Standing inside a visitors clubhouse on a recent night in June, Moustakas said he’s still committed to using all fields. In batting practice, he spends his first round hitting line drives to left field before moving on to the next task. But his elite hand-eye coordination and natural swing path allows him to see off-speed pitches in the zone and put those baseballs in the seats in right field.
“He’s got great mechanics,” Sveum said. “If he was a little more selective, he could win a batting title, too.”
For now, Moustakas appears comfortable with the hitter he has become. He is locked in and driving baseballs at a torrid pace. In some moments, he is more aggressive than ever. Moustakas is swinging at 57 percent of pitches this season, according to numbers from FanGraphs. In his career, he has never offered at more than 49 percent. Sveum says some of the increase could be explained by Moustakas’ instinct to expand the zone with two strikes. His hand-eye coordination allows him to foul off bad pitches and extend at-bats. But some of it can be traced back to the afternoon sessions in the batting cage. Moustakas has become more adept at handling breaking balls. He has become more comfortable sitting on certain pitches. Every so often, he will listen to Sveum, look for a pitch in one spot and try to take a shot.

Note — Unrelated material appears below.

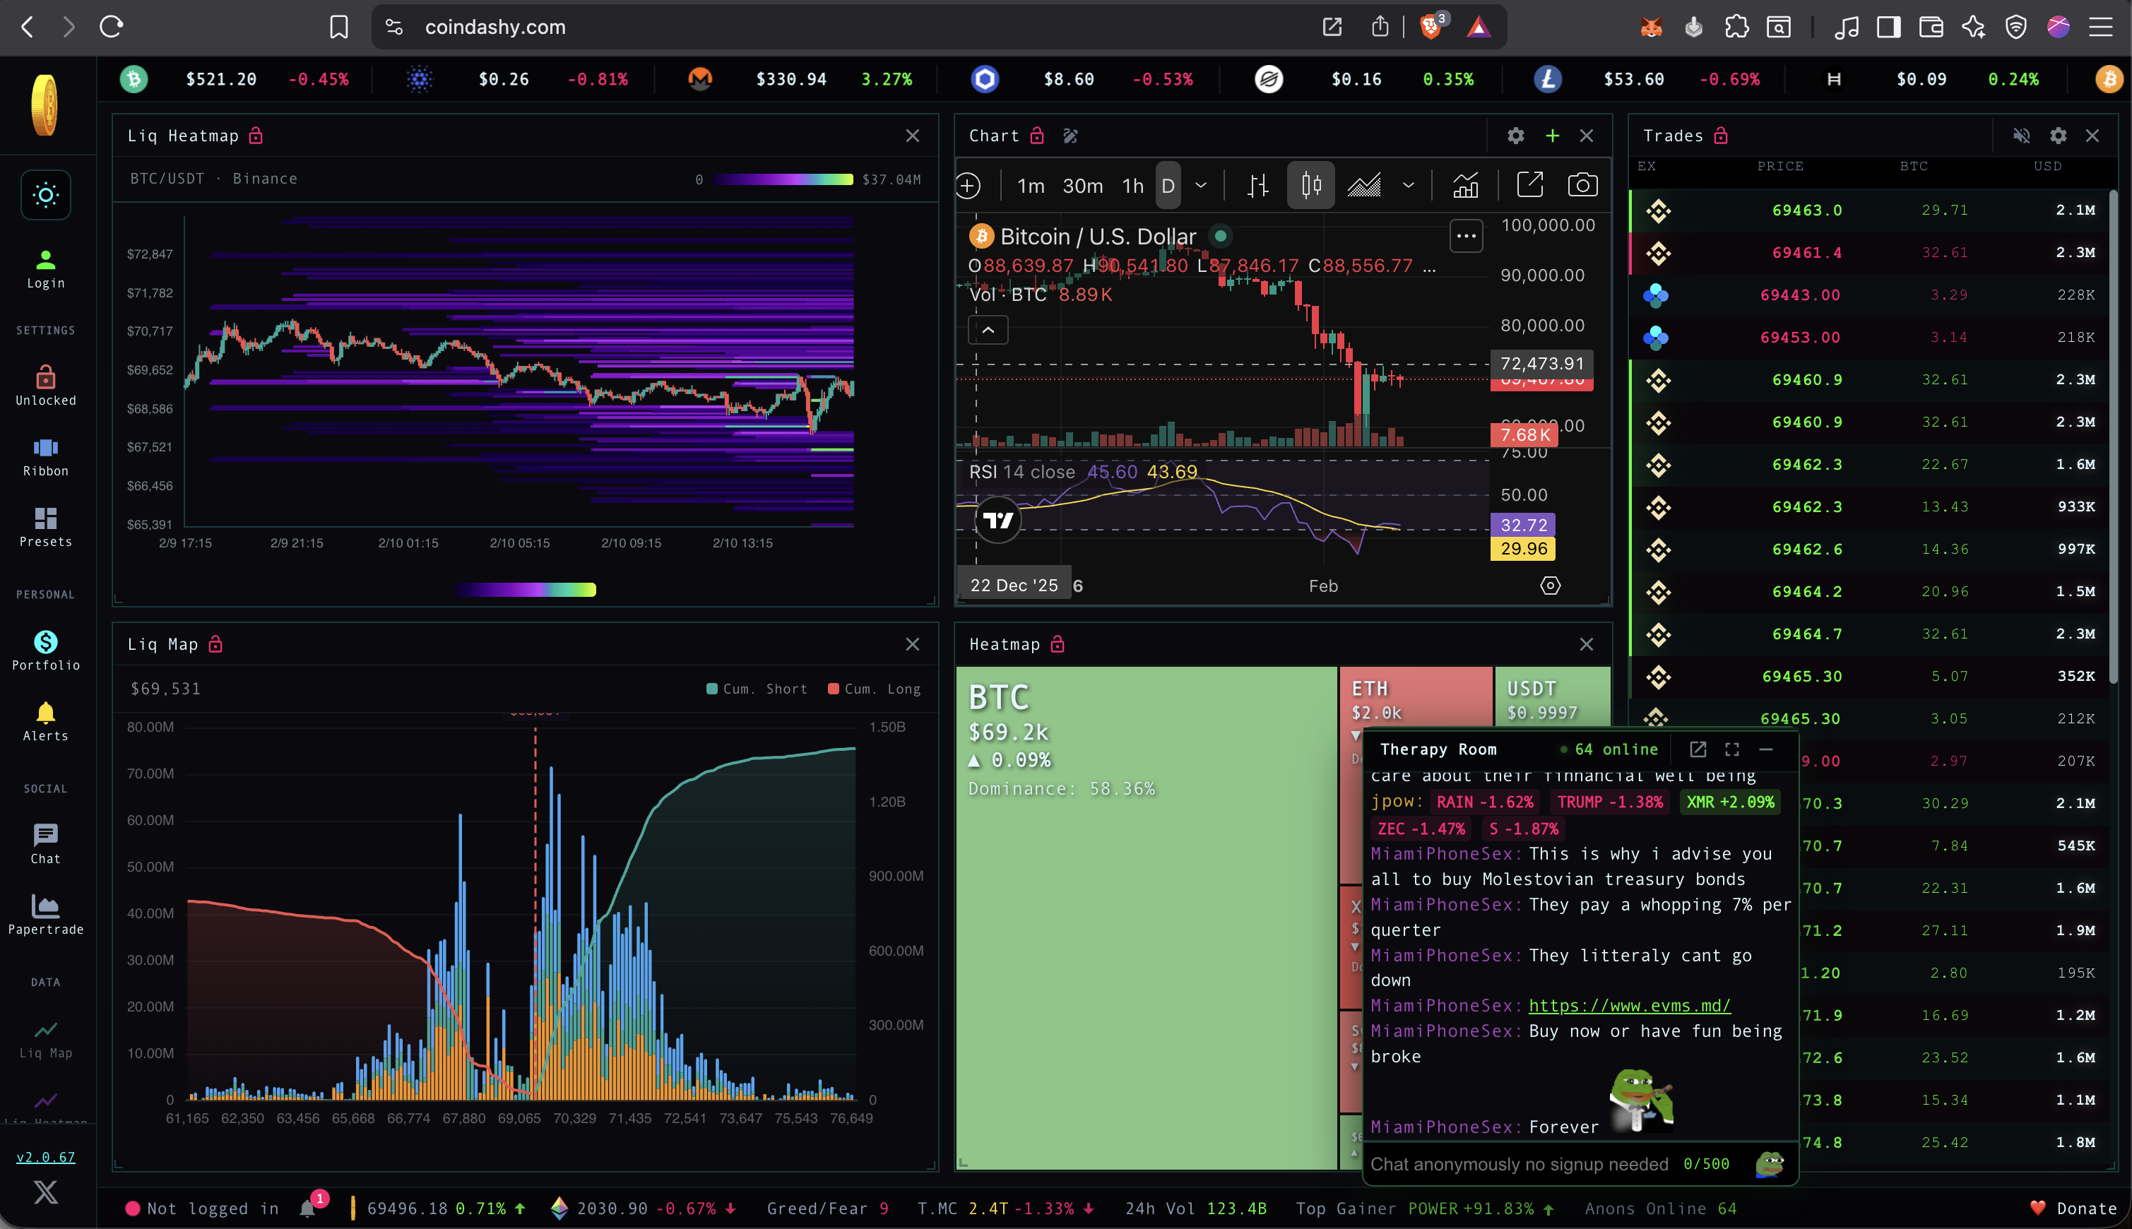Toggle the Unlocked layout lock
The width and height of the screenshot is (2132, 1229).
[x=46, y=385]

The plan does not always work, of course. Baseball is baseball. The deck is stacked in the pitcher’s favor. But armed with a simple approach and a refined gift, Moustakas has found comfort and confidence. On Tuesday night at Safeco Field, he faced Seattle’s Felix Hernandez with one man on in the fourth inning. As he stood inside the batter’s box, Moustakas told himself to look for something in a small space out over the plate. He recognized a first-pitch breaking ball and unleashed his barrel. He lined the baseball into the seats in right field, his 24th home run.
“Against a guy like that, you have to have a good plan,” Moustakas said. “You got to have something you can hang your hat on, and I was just looking for something out over the plate.”